Thursday, October 04, 2012
On Friday night when I get to Kingston - W and I are off to a discussion group. (Kingston is nothing if not an educating sort of community) The discussion is on BDSM terminology. I read that - I am sure there is more of an explanation - but truthfully that's all that stayed with me. It's a good topic.... because truthfully if you are new to the community you can get totally and completely bogged down by all the terminology.
And that discussion topic got me to thinking about "bottoms" and "subs" and "slaves" And that got me to thinking about my short period bottoming for two Tops a few years ago.
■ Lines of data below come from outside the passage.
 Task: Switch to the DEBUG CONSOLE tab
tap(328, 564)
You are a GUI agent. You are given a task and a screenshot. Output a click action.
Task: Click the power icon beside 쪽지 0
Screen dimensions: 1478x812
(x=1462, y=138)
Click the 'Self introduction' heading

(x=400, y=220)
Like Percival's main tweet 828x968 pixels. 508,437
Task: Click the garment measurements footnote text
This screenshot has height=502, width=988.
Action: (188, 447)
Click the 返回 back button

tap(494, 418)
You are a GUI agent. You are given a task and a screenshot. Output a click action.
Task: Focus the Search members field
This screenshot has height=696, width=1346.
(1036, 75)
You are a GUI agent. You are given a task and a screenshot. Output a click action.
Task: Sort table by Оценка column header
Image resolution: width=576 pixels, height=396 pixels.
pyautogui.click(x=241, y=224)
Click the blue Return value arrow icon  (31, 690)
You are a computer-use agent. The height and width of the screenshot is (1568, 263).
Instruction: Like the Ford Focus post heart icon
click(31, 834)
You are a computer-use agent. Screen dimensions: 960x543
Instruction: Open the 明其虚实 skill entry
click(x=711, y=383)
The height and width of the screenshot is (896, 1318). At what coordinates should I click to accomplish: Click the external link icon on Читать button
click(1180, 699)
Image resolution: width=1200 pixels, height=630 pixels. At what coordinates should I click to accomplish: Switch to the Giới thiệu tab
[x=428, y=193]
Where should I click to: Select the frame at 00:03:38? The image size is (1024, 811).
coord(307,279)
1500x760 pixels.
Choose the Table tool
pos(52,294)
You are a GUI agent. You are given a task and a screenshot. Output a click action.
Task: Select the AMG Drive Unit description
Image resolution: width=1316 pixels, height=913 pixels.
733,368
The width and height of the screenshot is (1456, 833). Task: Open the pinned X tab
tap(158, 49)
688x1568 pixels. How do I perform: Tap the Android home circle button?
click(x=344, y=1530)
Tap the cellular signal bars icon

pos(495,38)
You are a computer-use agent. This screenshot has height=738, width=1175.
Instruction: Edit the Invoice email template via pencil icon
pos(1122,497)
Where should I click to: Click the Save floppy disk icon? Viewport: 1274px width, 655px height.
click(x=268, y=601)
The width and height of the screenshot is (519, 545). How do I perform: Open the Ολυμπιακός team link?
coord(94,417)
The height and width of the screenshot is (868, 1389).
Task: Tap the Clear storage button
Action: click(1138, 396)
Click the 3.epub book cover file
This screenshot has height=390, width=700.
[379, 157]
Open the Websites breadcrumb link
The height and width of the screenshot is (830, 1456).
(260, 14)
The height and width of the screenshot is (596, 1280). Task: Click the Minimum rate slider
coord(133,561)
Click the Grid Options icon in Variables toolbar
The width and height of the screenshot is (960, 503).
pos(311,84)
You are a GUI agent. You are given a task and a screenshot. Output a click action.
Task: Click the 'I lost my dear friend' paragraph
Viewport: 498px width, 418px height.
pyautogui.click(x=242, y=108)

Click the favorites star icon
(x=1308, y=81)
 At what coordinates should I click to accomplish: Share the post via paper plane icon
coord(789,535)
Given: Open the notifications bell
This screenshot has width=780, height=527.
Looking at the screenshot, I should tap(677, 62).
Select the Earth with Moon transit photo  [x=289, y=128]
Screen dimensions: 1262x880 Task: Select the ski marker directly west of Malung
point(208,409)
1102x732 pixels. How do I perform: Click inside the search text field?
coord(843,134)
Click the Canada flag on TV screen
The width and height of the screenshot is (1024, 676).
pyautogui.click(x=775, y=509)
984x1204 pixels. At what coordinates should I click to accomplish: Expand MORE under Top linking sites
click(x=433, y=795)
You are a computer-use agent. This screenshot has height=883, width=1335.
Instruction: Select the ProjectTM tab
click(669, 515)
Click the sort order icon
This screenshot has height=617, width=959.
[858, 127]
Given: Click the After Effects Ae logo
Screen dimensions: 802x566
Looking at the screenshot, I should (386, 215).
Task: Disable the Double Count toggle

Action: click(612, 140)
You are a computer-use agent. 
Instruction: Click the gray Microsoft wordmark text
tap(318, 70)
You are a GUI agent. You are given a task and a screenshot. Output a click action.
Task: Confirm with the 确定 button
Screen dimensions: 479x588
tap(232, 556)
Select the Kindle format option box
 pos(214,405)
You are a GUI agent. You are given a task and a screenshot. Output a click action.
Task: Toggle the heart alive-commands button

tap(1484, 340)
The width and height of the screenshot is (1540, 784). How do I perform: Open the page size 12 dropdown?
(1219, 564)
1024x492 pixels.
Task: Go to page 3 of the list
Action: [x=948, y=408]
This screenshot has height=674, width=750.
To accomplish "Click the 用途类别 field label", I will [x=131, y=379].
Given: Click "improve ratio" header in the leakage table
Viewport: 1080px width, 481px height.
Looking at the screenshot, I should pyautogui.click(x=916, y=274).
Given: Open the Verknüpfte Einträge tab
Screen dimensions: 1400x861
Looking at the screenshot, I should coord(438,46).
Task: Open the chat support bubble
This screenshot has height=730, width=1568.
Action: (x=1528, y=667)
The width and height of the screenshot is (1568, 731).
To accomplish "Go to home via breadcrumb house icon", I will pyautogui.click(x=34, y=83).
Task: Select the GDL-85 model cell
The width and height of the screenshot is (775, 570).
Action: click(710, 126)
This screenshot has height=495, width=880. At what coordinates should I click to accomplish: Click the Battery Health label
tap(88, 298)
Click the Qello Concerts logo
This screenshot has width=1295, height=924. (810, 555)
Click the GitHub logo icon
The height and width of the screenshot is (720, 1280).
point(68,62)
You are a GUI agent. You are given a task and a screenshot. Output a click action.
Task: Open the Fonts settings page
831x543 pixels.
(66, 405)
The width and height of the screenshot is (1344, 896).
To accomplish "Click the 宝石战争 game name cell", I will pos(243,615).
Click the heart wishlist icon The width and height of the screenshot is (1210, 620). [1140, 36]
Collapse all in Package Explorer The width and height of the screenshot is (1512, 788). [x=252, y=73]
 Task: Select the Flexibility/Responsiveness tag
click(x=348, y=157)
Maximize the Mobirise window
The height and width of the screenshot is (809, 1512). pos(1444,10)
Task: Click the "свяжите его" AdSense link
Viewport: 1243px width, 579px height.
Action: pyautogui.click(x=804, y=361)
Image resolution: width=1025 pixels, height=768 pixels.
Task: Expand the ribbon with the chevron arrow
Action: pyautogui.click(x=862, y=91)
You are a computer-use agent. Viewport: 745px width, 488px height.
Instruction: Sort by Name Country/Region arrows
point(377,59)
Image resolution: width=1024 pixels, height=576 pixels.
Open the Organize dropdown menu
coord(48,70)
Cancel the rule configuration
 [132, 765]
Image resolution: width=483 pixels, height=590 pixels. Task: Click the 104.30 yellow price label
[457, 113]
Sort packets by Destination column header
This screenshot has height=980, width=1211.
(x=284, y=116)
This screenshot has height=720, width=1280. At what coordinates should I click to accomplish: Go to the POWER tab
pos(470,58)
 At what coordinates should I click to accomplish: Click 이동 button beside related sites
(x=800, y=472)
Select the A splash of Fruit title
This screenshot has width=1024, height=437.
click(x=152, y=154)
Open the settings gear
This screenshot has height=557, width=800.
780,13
It was great fun - lots of play every single weekend - lots and lots of play. Play after play after play. And then when the play was over - we went our separate ways. And as much as I tried to convince myself they cared about me - these two tops didn't ...... not really. They had their life to return to...... their money problems - their jobs - their kids. And I had my own life - my own money problems - my own job - my own kids.
It took me awhile to figure some things out....... (I am a slow learner)
I learned I can not be a bottom - not a play thing - not a thing at all. I have way too many emotions and feelings and needs to be a "thing"........ simply a bottom to beat.
I learned that no matter how much fun the play/pain is..... I need a connection - a spark - between the "Top" and myself. OH people were blown away by the "show" we could put on........ and at times it was very sensual. The problem was - the sensuality ended when the whips and floggers were put away....... and I was left dangling. I needed a connection after the play - I needed to feel the soft gentle caresses that would ultimately ground me again - and make me know/feel that I was cared for and cared about.
And I learned that - despite how glorious it all looked on the outside to the onlookers - my heart longed for the man that had been more than a "Top" who had been my "Sir" ....... who knew me ....... knew my body better than just about anyone. The man who could cause sparks with a gentle tug on my hair - or by a certain look - or a simple beckoning with his hand.
Sparks in a relationship - a bonding - a connection - are so important (at least for me) Without them - all that happens in front of others - in the public eye - is just a good show (or not so good a show)
I am glad I am back with the man - with W - the man who can spark my life with fun, adventure, sensuality, and pain.